**DATA SUPPLIED**
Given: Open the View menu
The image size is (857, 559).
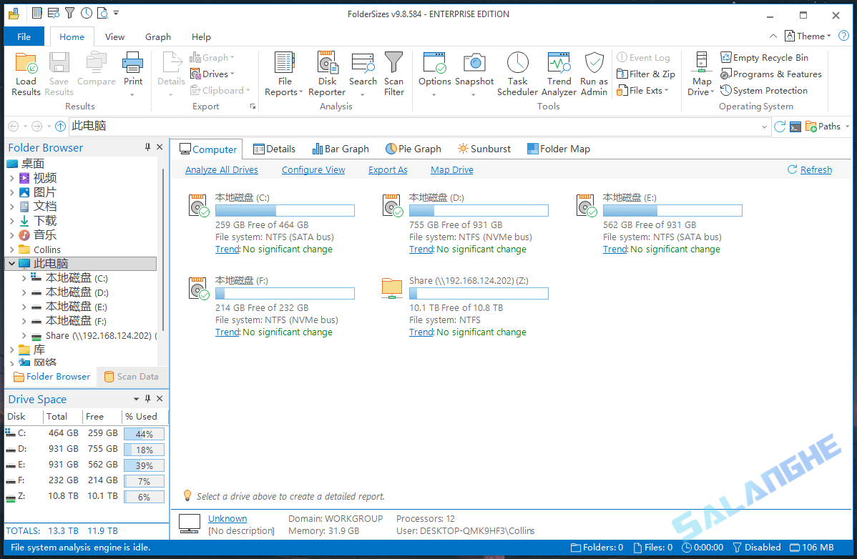Looking at the screenshot, I should tap(114, 36).
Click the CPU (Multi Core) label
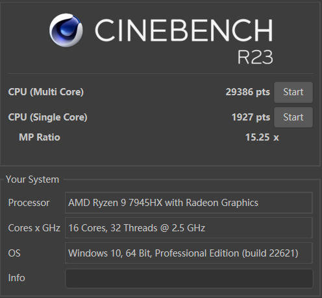The image size is (322, 298). tap(46, 92)
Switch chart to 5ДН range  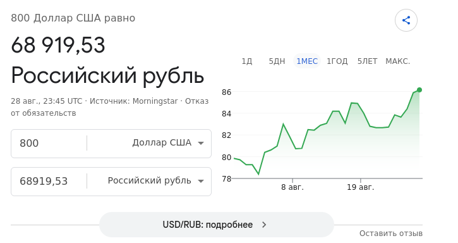(x=277, y=61)
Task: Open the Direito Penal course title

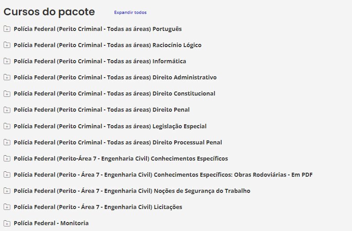Action: [102, 110]
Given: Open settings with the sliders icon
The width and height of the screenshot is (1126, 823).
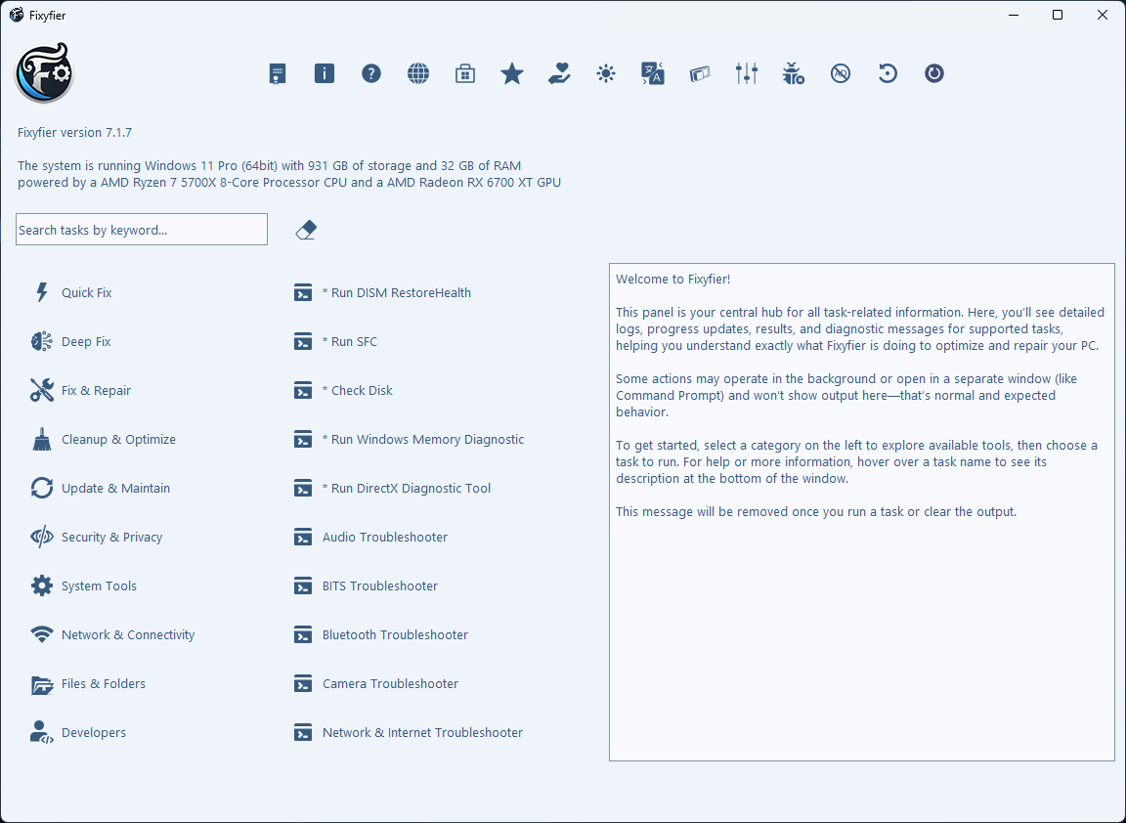Looking at the screenshot, I should click(x=747, y=73).
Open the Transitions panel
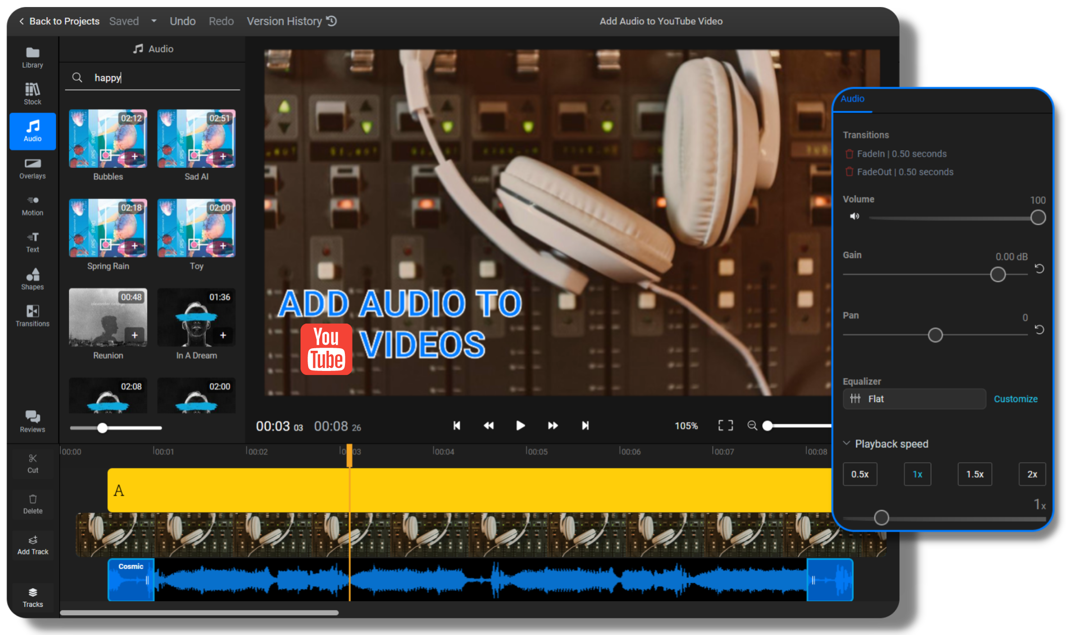This screenshot has width=1072, height=635. [x=32, y=316]
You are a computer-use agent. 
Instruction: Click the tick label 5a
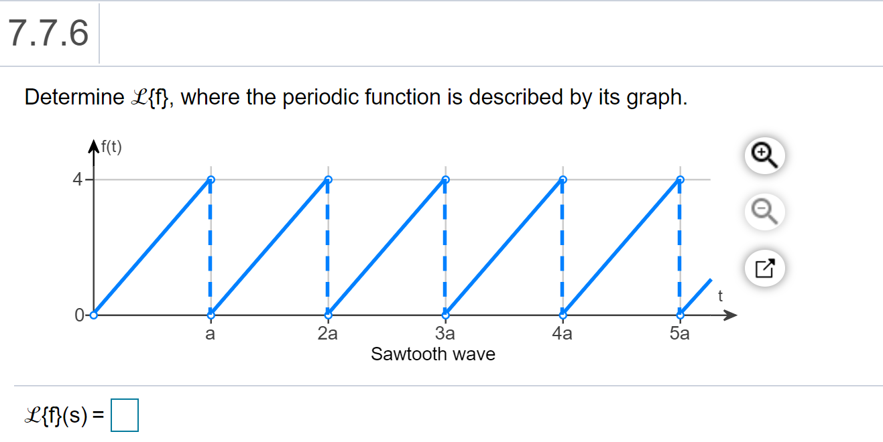pyautogui.click(x=679, y=333)

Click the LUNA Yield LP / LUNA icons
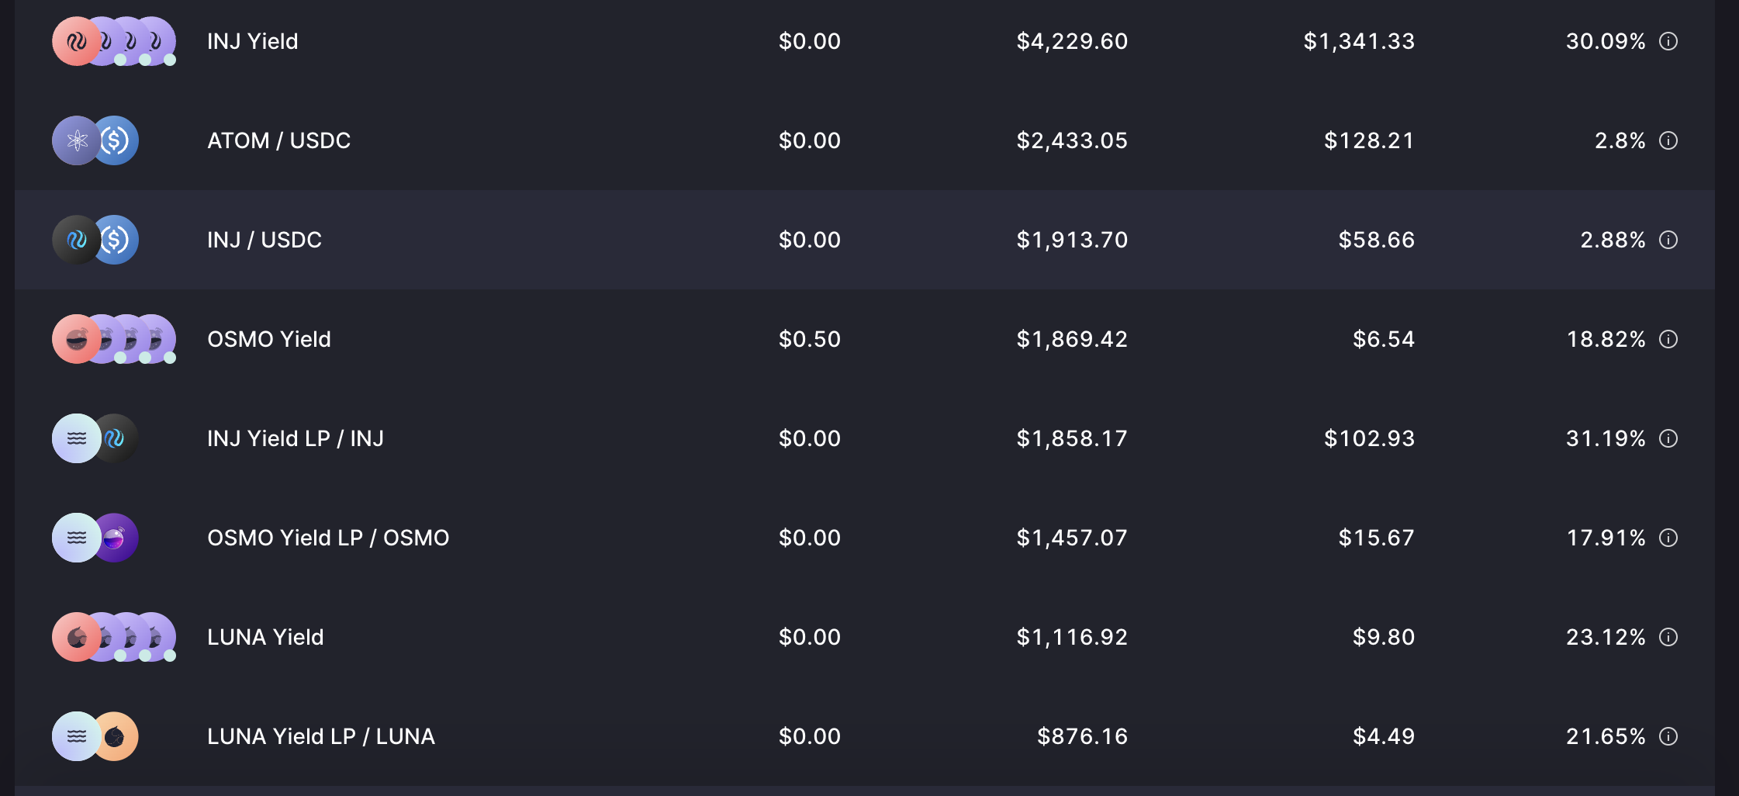pos(95,736)
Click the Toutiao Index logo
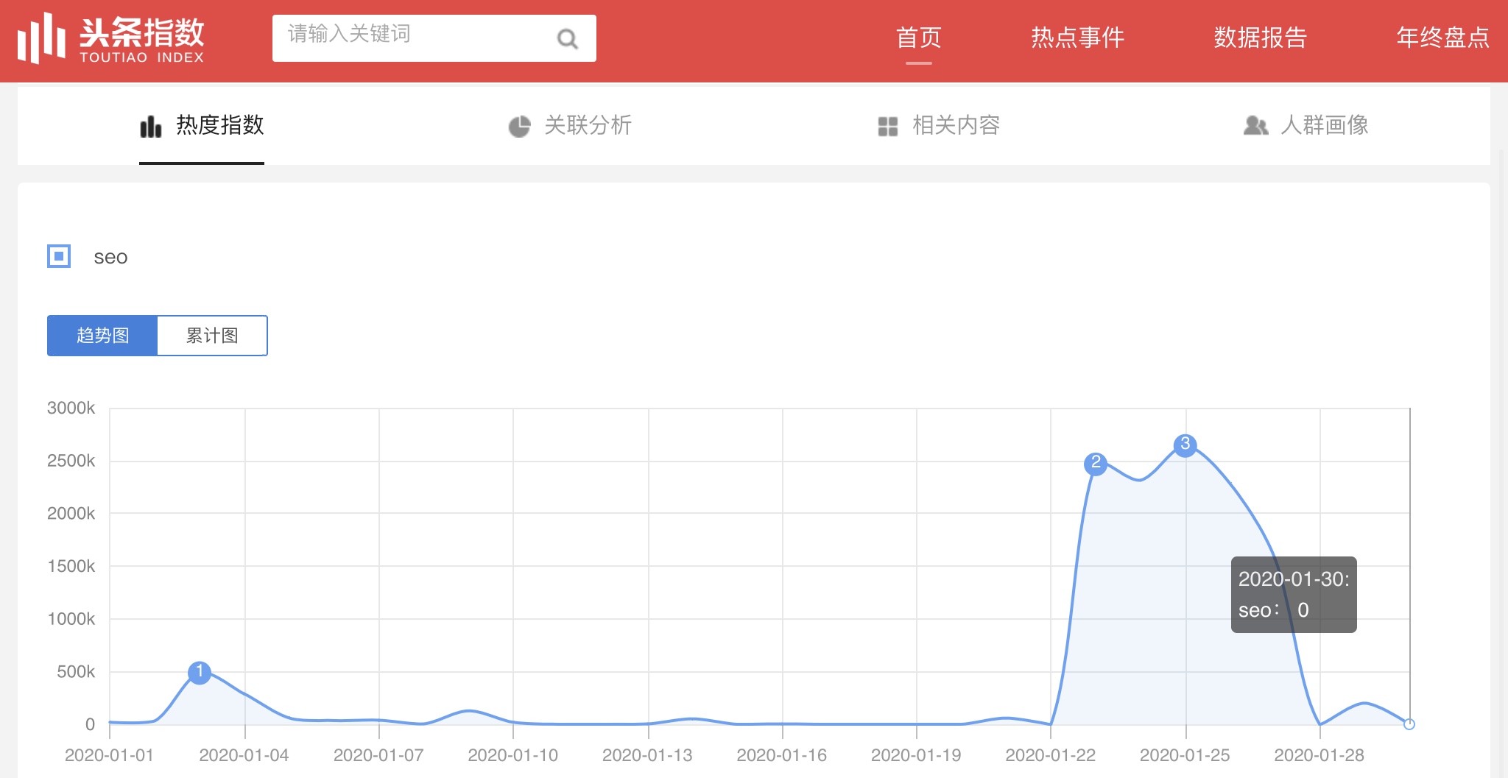The image size is (1508, 778). pyautogui.click(x=111, y=38)
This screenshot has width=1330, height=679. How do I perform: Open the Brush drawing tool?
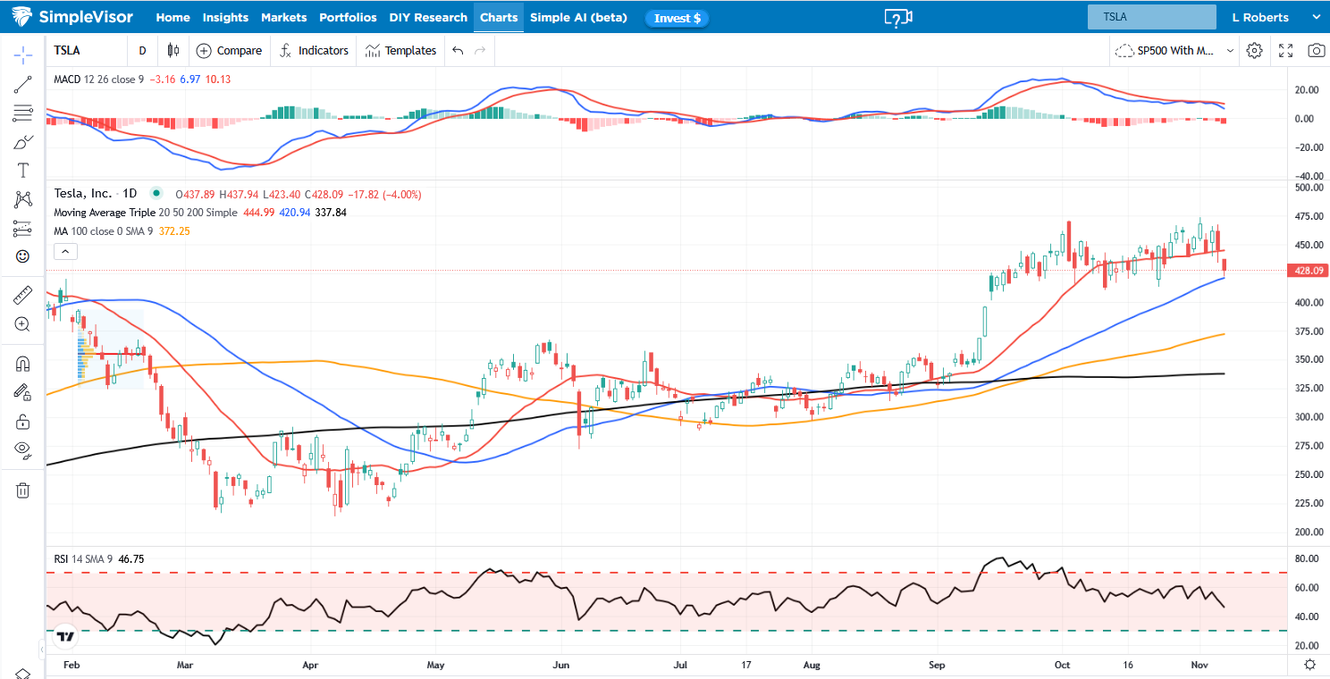coord(24,141)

**WORK TO BE COMPLETED**
Pull out every line of the listing above that contains the string "Given", copying each one in full.

**EXERCISE SOLUTION**
Given: Open the View menu
Given: Open settings with the sliders icon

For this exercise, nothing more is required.